Recorded data

****

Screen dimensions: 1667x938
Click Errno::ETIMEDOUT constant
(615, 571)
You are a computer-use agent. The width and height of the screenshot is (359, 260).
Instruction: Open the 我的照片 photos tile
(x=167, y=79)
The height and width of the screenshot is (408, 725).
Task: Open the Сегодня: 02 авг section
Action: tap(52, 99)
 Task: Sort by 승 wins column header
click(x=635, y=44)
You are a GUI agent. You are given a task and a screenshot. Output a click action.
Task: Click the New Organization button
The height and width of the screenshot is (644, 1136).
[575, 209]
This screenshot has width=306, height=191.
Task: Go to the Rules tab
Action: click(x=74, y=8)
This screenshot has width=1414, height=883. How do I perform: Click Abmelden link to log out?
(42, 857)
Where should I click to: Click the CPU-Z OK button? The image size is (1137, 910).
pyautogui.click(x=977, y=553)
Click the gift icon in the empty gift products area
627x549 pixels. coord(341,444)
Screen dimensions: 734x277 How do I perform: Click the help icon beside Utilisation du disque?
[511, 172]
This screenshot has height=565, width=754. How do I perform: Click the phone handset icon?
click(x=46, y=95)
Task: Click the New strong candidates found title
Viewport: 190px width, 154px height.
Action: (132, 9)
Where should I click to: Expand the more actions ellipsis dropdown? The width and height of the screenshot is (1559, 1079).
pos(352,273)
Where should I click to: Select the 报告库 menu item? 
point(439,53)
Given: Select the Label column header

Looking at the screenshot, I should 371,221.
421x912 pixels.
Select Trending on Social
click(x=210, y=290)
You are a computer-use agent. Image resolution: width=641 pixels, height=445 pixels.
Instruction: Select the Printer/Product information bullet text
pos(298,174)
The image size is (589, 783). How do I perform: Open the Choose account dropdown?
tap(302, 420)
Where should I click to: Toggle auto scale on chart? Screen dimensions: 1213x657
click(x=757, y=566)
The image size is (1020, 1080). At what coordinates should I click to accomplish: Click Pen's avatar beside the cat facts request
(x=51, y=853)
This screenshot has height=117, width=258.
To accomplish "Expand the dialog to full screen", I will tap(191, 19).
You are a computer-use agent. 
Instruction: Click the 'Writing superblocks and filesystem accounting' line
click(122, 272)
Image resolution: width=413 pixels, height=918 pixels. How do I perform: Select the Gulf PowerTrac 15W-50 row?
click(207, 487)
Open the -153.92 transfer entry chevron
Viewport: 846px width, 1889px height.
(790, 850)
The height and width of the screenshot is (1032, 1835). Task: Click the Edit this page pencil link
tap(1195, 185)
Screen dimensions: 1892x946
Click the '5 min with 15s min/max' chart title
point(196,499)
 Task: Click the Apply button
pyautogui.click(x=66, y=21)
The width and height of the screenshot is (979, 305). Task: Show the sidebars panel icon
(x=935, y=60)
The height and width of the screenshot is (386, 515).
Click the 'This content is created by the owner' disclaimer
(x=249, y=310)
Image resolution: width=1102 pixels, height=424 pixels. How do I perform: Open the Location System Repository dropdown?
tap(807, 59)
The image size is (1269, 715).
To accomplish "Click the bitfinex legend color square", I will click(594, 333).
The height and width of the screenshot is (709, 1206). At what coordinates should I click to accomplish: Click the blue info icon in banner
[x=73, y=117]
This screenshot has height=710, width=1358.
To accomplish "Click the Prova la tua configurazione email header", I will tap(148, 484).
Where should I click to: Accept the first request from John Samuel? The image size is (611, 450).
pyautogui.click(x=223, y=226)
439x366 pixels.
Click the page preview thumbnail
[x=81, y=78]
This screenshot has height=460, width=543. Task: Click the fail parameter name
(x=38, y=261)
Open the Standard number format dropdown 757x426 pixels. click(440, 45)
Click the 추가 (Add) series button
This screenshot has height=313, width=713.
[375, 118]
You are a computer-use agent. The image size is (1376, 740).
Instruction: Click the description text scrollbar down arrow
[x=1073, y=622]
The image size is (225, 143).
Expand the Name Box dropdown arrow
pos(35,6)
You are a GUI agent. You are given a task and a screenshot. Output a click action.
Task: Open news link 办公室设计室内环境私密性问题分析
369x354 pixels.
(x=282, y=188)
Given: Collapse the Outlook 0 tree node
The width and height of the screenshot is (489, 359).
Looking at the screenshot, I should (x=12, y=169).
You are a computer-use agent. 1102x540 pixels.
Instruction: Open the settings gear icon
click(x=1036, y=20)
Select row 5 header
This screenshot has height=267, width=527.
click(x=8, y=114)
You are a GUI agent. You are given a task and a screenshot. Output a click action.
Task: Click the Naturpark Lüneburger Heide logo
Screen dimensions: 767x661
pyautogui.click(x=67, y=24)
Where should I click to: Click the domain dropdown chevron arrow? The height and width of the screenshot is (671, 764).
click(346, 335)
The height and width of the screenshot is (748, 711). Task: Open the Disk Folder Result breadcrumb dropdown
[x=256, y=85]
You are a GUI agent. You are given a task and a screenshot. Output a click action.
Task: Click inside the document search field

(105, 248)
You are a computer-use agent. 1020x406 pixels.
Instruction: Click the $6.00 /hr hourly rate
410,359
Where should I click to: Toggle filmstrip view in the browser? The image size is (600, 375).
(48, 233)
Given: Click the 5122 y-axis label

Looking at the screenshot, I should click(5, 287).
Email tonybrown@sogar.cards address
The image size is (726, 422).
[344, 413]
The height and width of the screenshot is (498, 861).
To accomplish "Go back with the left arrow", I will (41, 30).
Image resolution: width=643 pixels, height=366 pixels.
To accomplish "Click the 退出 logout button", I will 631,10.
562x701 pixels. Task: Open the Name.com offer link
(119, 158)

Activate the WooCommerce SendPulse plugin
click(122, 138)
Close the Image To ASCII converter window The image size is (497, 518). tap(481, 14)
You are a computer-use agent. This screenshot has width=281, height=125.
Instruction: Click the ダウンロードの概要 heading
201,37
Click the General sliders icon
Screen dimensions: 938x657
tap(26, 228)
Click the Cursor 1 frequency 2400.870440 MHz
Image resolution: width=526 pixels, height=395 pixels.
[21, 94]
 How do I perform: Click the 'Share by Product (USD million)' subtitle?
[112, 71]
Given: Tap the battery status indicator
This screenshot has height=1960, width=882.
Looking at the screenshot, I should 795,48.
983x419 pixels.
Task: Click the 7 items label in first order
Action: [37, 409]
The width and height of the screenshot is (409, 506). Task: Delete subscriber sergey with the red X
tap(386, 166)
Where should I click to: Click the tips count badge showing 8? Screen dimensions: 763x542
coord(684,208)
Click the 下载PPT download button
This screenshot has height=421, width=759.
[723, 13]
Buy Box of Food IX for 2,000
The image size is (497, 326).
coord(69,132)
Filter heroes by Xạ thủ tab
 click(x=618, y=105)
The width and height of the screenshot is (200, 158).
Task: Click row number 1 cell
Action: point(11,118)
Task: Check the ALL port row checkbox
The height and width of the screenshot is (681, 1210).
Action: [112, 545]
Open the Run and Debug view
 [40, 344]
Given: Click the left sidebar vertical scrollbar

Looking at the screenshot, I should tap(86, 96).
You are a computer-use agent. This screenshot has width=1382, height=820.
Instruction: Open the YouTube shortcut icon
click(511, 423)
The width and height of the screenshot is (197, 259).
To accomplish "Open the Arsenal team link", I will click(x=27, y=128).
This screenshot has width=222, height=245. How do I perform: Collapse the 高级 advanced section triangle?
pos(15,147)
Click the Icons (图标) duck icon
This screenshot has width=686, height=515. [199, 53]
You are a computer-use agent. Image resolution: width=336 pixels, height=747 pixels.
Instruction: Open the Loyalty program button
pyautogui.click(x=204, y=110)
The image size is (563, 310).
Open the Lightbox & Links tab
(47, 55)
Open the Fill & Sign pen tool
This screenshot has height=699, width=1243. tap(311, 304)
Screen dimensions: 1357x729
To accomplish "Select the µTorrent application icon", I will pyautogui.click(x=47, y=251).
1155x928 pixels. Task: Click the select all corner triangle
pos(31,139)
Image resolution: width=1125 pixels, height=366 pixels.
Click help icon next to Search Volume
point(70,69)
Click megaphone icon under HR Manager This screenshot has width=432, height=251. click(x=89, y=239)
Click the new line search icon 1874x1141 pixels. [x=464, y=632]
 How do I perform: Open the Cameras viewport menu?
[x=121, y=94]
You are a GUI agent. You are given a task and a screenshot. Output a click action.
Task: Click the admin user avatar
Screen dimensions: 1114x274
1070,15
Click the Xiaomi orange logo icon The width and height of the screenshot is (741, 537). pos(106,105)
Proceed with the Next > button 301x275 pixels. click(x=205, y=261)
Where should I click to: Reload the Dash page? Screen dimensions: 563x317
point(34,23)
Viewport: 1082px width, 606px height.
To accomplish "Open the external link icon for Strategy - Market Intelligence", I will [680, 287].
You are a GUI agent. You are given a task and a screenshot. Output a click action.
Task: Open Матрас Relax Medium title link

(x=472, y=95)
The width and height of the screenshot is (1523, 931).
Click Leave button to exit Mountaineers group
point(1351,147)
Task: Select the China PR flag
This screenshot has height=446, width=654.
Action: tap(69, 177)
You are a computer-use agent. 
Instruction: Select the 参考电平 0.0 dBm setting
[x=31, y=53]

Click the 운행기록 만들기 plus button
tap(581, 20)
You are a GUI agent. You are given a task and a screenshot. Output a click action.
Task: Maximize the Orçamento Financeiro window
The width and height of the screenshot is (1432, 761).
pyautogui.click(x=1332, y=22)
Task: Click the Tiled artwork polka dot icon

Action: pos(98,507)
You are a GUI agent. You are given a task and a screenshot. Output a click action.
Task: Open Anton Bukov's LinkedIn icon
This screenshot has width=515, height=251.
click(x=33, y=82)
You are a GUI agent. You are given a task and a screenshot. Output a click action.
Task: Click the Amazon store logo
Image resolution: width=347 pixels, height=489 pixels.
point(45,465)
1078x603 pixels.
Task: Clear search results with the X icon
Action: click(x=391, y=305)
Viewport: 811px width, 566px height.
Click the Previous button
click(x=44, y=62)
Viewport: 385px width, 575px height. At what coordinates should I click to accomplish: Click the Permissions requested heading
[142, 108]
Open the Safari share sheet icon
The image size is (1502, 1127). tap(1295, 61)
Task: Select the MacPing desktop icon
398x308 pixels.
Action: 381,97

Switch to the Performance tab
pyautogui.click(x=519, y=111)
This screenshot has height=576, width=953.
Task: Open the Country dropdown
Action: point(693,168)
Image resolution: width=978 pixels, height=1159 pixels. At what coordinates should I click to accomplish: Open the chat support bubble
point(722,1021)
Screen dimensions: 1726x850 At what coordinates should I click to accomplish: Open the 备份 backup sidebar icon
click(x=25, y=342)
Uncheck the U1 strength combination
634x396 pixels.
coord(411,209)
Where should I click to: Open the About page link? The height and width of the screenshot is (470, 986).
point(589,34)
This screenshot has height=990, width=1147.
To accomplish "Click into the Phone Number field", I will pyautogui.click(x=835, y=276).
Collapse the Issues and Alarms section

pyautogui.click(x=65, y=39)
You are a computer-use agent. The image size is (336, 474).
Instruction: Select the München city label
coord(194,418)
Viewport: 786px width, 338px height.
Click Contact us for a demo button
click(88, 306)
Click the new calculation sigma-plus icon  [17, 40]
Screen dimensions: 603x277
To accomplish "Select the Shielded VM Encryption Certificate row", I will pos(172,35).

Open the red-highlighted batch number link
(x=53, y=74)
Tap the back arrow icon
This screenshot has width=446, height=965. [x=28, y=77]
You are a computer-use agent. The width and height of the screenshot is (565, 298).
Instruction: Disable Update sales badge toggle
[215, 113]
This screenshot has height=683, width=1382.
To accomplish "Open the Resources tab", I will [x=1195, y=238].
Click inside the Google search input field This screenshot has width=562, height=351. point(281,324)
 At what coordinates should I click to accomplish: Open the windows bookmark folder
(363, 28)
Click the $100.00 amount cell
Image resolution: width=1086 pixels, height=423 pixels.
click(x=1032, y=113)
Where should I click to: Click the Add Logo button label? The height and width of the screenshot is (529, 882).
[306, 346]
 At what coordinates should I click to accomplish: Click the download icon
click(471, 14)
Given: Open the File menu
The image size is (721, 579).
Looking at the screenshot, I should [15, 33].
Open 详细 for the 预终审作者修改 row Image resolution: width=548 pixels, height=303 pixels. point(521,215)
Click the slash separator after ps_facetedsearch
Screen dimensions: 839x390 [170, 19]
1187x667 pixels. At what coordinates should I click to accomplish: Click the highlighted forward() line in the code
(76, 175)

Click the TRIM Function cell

****

Given exercise
Begin at the line that has "Buy Box of Food IX for 2,000" and stop after the line that has "[x=121, y=94]". Write those lines out again, substituting "Goal" for every "Instruction" and leaving everything else unchanged.

Final result
Buy Box of Food IX for 2,000
The image size is (497, 326).
coord(69,132)
Filter heroes by Xạ thủ tab
 click(x=618, y=105)
The width and height of the screenshot is (200, 158).
Task: Click row number 1 cell
Action: point(11,118)
Task: Check the ALL port row checkbox
The height and width of the screenshot is (681, 1210).
Action: [112, 545]
Open the Run and Debug view
 [40, 344]
Given: Click the left sidebar vertical scrollbar

Looking at the screenshot, I should tap(86, 96).
You are a computer-use agent. This screenshot has width=1382, height=820.
Goal: Open the YouTube shortcut icon
click(511, 423)
The width and height of the screenshot is (197, 259).
To accomplish "Open the Arsenal team link", I will click(x=27, y=128).
This screenshot has width=222, height=245. How do I perform: Collapse the 高级 advanced section triangle?
pos(15,147)
Click the Icons (图标) duck icon
This screenshot has width=686, height=515. [199, 53]
You are a computer-use agent. Image resolution: width=336 pixels, height=747 pixels.
Goal: Open the Loyalty program button
pyautogui.click(x=204, y=110)
The image size is (563, 310).
Open the Lightbox & Links tab
(47, 55)
Open the Fill & Sign pen tool
This screenshot has height=699, width=1243. tap(311, 304)
Screen dimensions: 1357x729
To accomplish "Select the µTorrent application icon", I will pyautogui.click(x=47, y=251).
1155x928 pixels. Task: Click the select all corner triangle
pos(31,139)
Image resolution: width=1125 pixels, height=366 pixels.
Click help icon next to Search Volume
point(70,69)
Click megaphone icon under HR Manager This screenshot has width=432, height=251. click(x=89, y=239)
Click the new line search icon 1874x1141 pixels. [x=464, y=632]
 How do I perform: Open the Cameras viewport menu?
[x=121, y=94]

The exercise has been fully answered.